Do I have an ingrown or curved nail?
Ingrown toenails come in all shapes and sizes. An ingrown nail occurs when the side of the nail curls and grows into the toe's skin. As a result of the constant irritation of the nail, the toe becomes red, swollen, painful and inflamed. In some cases, there may be a secondary infection. Ingrown nails are caused by genetics (e.g. curved nail shape), trauma, incorrect nail cutting technique or ill-fitting footwear.
Our podiatrists at FALL offer various non-surgical and surgical solutions for your ingrown or curved nails. Depending on your presentation, this ranges from permanent minor surgical procedures (LINK TO NAIL SURGERY BLOG?) to our new non-invasive ONYFIX technology (Link to ONYFIX BLOG?)
Is it possibly a fungal nail infection?
Fungal nails or onychomycosis is an infection mainly caused by a fungal species known as dermatophytes. It typically invades the nail if it becomes broken or damaged but can penetrate under it if there is a surrounding fungal skin infection.

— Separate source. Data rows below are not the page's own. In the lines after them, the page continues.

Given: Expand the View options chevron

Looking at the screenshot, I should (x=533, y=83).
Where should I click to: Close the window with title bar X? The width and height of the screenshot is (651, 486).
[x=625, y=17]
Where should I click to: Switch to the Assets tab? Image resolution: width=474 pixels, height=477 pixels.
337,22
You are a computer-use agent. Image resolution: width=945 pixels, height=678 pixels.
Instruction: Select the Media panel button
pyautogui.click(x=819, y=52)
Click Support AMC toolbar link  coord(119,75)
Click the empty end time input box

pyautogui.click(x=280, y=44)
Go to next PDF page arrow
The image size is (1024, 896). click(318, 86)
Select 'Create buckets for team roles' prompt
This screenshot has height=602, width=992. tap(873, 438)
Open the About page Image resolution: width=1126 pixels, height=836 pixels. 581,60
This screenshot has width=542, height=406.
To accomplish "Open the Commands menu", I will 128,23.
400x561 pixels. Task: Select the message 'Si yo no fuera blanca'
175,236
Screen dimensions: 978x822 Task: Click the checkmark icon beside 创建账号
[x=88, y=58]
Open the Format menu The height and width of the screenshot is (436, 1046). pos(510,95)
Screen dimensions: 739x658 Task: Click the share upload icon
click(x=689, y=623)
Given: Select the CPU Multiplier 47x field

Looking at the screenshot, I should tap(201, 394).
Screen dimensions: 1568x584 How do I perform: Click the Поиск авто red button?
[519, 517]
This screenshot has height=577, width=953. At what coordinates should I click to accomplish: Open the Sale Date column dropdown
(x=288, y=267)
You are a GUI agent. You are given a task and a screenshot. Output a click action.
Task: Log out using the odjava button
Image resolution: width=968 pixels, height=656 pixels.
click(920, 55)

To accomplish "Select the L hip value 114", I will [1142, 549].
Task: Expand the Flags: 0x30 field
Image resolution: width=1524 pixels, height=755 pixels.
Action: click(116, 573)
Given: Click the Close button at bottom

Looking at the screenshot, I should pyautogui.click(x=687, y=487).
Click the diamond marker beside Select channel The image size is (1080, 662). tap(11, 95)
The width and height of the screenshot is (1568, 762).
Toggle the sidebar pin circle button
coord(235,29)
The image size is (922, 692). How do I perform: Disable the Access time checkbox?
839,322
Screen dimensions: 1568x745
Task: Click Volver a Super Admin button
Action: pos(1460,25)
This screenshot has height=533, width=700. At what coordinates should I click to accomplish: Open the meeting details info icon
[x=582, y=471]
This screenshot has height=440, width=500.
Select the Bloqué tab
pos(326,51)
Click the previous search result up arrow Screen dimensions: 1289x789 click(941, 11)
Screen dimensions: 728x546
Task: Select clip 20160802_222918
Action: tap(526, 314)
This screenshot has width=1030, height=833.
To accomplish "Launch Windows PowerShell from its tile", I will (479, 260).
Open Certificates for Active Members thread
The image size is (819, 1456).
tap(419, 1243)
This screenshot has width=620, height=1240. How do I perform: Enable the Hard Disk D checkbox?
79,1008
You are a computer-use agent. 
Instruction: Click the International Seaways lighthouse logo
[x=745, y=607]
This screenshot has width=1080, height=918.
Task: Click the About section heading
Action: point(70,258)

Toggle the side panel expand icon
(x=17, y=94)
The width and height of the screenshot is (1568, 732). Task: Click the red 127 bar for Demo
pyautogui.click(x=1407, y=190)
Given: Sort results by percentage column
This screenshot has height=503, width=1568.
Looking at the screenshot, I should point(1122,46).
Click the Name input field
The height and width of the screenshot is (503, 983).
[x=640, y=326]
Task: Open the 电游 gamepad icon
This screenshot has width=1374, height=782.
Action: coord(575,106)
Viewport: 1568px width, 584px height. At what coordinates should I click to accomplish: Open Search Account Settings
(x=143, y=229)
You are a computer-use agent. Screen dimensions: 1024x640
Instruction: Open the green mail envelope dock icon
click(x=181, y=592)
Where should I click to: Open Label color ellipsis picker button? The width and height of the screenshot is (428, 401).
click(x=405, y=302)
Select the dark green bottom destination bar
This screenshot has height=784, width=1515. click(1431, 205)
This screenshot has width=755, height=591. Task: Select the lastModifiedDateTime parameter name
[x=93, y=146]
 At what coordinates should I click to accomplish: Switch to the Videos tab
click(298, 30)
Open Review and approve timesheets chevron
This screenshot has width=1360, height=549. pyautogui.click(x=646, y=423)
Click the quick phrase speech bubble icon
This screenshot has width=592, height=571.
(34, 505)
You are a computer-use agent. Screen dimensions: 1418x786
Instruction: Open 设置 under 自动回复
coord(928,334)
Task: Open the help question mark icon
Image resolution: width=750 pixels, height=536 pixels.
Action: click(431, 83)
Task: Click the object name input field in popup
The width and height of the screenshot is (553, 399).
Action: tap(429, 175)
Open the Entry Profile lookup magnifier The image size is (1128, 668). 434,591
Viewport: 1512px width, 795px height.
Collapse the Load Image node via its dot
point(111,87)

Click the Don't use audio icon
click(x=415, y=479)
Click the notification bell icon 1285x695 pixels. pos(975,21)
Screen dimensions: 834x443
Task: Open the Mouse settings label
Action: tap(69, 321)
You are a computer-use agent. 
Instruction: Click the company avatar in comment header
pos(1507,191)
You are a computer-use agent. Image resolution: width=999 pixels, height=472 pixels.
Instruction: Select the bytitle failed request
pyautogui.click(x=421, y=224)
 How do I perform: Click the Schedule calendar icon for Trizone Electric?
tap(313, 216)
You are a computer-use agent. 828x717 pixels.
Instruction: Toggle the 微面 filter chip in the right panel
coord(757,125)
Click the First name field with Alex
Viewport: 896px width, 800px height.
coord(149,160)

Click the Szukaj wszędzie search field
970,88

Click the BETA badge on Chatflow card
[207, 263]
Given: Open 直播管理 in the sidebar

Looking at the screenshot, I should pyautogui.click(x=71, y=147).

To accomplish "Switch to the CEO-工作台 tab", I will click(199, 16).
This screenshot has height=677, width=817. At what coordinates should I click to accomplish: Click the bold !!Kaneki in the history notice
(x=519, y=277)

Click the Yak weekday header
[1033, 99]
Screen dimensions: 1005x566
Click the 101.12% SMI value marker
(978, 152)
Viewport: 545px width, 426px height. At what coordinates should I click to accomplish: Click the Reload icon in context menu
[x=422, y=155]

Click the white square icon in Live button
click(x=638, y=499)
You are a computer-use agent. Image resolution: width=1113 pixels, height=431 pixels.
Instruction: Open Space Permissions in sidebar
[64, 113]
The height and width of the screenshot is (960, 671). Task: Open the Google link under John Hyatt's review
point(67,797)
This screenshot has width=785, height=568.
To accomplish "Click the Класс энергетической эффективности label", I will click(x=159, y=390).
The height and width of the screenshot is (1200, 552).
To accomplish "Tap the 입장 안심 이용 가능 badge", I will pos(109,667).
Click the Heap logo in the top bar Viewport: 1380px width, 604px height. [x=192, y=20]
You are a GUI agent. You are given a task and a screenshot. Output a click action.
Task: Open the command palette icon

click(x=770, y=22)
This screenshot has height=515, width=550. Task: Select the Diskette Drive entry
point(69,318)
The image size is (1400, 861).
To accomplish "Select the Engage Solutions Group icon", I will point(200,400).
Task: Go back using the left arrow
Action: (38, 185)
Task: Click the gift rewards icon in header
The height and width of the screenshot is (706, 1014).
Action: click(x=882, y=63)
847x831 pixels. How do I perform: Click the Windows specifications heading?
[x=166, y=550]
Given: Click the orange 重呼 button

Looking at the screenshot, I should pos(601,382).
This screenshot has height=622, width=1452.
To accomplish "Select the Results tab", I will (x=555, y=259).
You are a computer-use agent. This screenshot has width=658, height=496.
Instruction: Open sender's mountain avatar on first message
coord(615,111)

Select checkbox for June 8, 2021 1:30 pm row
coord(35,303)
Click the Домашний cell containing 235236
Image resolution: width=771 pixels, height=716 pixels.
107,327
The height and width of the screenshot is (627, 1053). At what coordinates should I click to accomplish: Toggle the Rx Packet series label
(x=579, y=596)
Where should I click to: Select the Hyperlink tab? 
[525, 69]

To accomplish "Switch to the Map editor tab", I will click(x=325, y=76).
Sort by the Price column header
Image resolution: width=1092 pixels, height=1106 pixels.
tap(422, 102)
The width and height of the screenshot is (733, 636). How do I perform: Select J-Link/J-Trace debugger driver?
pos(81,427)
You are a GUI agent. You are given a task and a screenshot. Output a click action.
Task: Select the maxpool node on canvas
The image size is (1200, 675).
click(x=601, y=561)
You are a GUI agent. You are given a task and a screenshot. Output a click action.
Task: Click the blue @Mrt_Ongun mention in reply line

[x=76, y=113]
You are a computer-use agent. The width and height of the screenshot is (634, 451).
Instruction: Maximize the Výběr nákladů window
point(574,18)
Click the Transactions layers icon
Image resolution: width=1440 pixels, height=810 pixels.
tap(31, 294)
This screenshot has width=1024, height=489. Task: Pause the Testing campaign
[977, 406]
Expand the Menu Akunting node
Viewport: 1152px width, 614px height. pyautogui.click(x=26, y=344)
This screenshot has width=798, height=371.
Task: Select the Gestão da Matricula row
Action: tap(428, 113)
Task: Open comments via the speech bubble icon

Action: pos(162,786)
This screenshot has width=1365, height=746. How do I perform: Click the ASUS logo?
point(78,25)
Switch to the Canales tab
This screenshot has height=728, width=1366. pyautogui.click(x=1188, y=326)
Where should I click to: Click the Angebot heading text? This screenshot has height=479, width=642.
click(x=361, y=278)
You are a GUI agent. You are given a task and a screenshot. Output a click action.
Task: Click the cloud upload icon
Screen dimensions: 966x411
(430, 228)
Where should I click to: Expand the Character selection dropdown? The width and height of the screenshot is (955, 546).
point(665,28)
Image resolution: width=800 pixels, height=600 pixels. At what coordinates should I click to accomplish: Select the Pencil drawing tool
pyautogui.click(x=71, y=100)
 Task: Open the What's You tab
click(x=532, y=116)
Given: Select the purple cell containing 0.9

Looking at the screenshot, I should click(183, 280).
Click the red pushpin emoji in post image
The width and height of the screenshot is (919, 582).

Signs or symptoms of fungal nails include lifting of the nail from the nail bed, thickening, crumbling or brittle toenails. There may also be orange, white or brown discolouration of the nail. Risk factors include age (over 60 years old), immunocompromise (e.g. diabetes), having sweaty or moist feet and nail injuries or trauma.
At FALL, we offer the latest in evidence-based treatment options for fungal nails, including FOX Laser therapy, Anti-fungal medicines, general podiatry treatment and preventative advice.
What if your nail problem comes from an underlying bone problem?
When you notice that your nail is lifted or thickened, with possible colour changes, you might think: "is it fungus?" or "I don't recall hitting it". Sometimes, your nail changes because of an underlying bony exostosis, meaning the bone under the nail pushes up against the nail.
Your podiatrist will request x-rays and perform a thorough assessment to diagnose this. There are numerous available non-operative and operative solutions to this condition. Diagnosis determines management!